Following Scolari, Dutchman Guus Hiddink took the reigns with reasonable success, half way through. Hiddink turned the team around to finish a strong second place, booking another season in Europe’s Champions League.

Yet on the front end, Hiddink said that he would only finish out the’08-09 season, and then quit. Why? Because instead of coaching world class players like Lampard, Drogba, Terry, Anelka and Ballack, he had other plans. Rather, he would return toward the Urals to coach the national team of Russia.

Hiddink’s last game at Chelsea saw the club win the FA Cup at Wembley Stadium. Not bad, for a thrilling short term fling.

Before all of these dismembered heads and annulments from Chelsea’s own Henry VIII, however, there was “The Special One”.

Like Catherine of Aragon, Henry VIII’s first wife, Jose Mourinho was greeted with huge crowds and great enthusiasm at his coronation at Chelsea in ’04. Yet, Mourinho was given an honorable discharge after the unsatisfactory feat of going undefeated for a full year, and then some. Under Mourinho, Chelsea won the league twice and built a track record of dominance, leaving rivals like Man United, helpless, embarrassed and naked in the wind.

The club played their best football in decades, maybe ever, while Jose played mind games with the press and other coaches. For all of these feats, Chelsea fans loved him, and Mourinho got away with anything he wanted.

Yet the manager’s flamboyance and side gags eventually began angering the owner, so much so that a second place his third year, got Mourinho an arranged divorce a few weeks into the 2006 season. In splitting with Mourinho, Chelsea had to reach deep into its pockets to provide a suitable, albeit painful settlement, leaving fans shocked and dismayed.

While Abramovich and his big money may have started a new religion in the UK for Chelsea with top players and management, like Henry VIII, Chelsea’s owner has failed to make strides of dominance in Europe by way of such fickle political maneuverings.

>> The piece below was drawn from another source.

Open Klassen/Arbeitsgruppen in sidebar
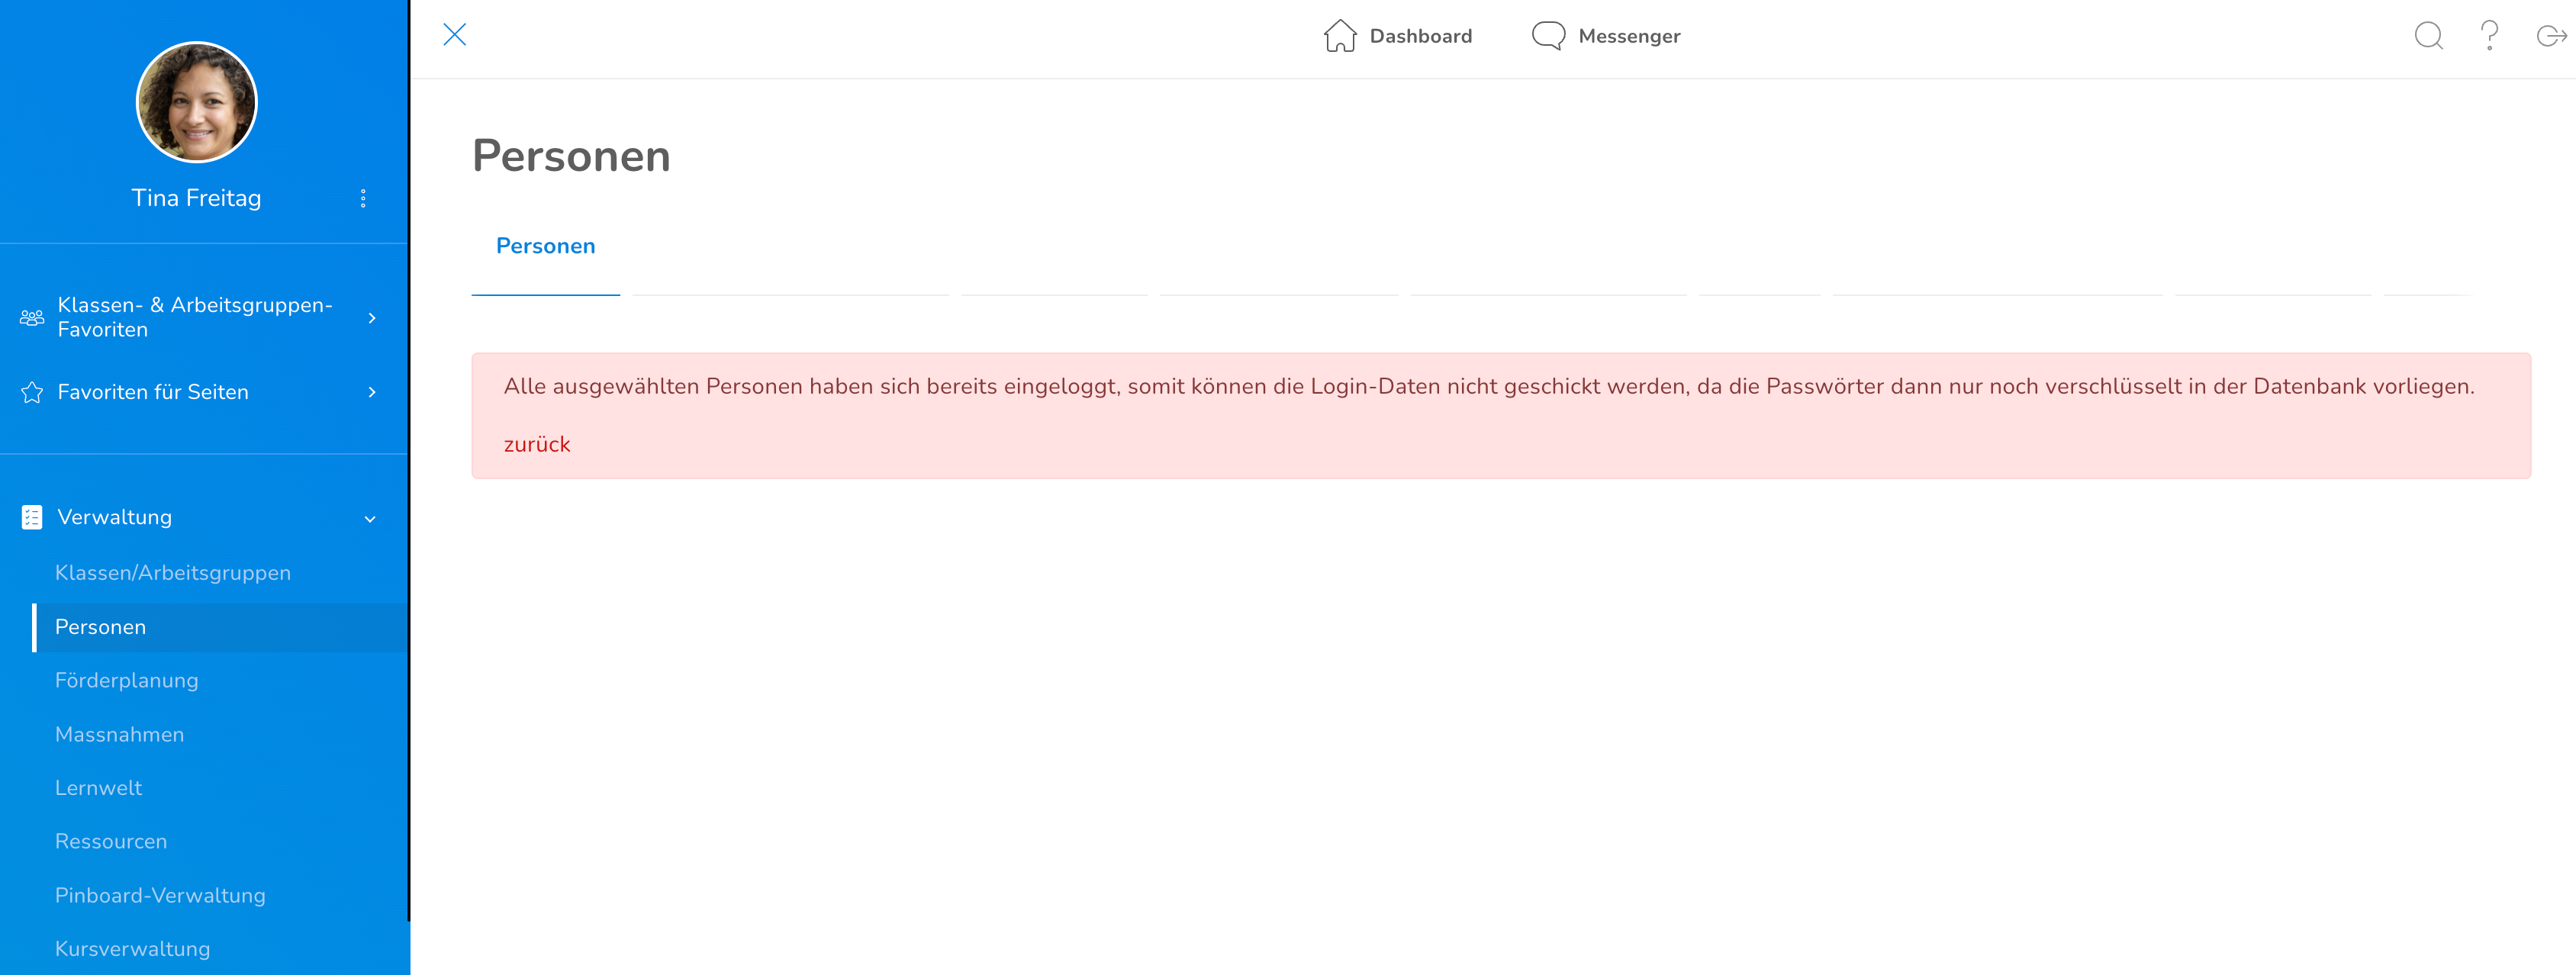The image size is (2576, 975). coord(173,573)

Nowadays, the executioner wears no black hood


Other big clubs have tried the same coach-of–the-month sampler, savoring only bad tastes at the end. Newcastle United, who was once the world’s 15th richest club in 2003, according to Deloitte & Touche, has been left in shambles.

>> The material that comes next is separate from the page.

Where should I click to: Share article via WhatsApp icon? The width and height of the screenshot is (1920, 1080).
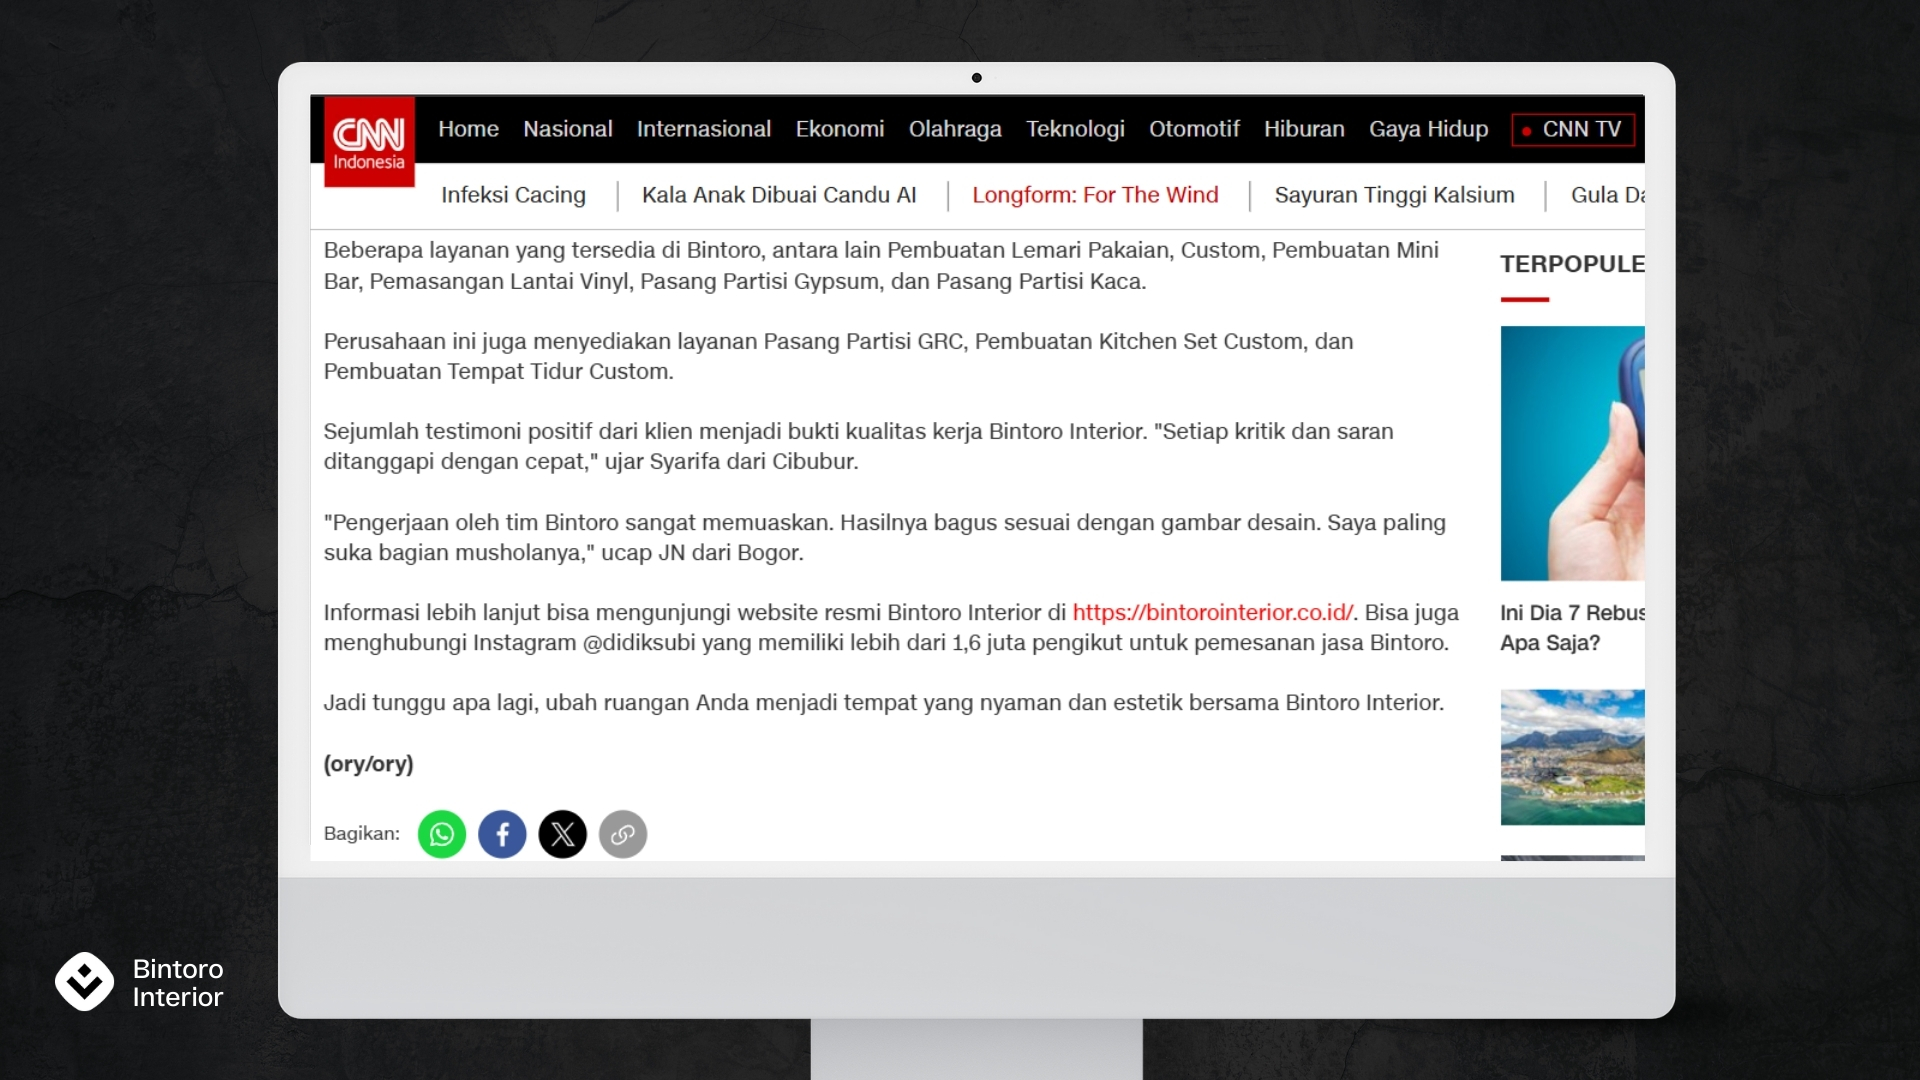[442, 834]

The grave Newcastle dug itself began with the indecision and instability of running a club with two different owners and eight different managers in seven seasons starting in 2003 back when they were a respectable team. In 2009, Newcastle played their worst football ever, lost tens of millions in income, and are now scrimmaging scarcely televised games against Barnsley and Blackpool.

Leeds United did a similar bang up job, by selling their best players to pay mounting debts used to acquire them in the first place. Accordingly, Leeds fans point to Chairman Peter Risdale’s incompetence and haphazard dismantling of one of England’s most storied clubs. Once a mighty force in Europe, Leeds are now situated two divisions down, aside other weakened and financially crippled castaways.

One difference compared to Medieval Times is that, nowadays, the executioner wears no black hood. Instead of bells tolling or horns a blast, the death knell for a football manager comes out publicly, via the modern channels of the press release and sports wire. Hopefully the damned are notified of their pending execution at least before the papers.

Some might say, maybe Machiavelli or others, that the end (owning a mega rich, top flight English Football club) justifies the means (firing, firing, angering fans, and more firing).

I’m not a historian or social scientist, but my hunch is that, for both English football’s elite and Machiavelli, stability was a value far underrated.

No matter what the near future may hold, let’s hope that, like Katherine Parr, the last wife of Henry VIII, the club will always go on to outlive and outlast the club monarch.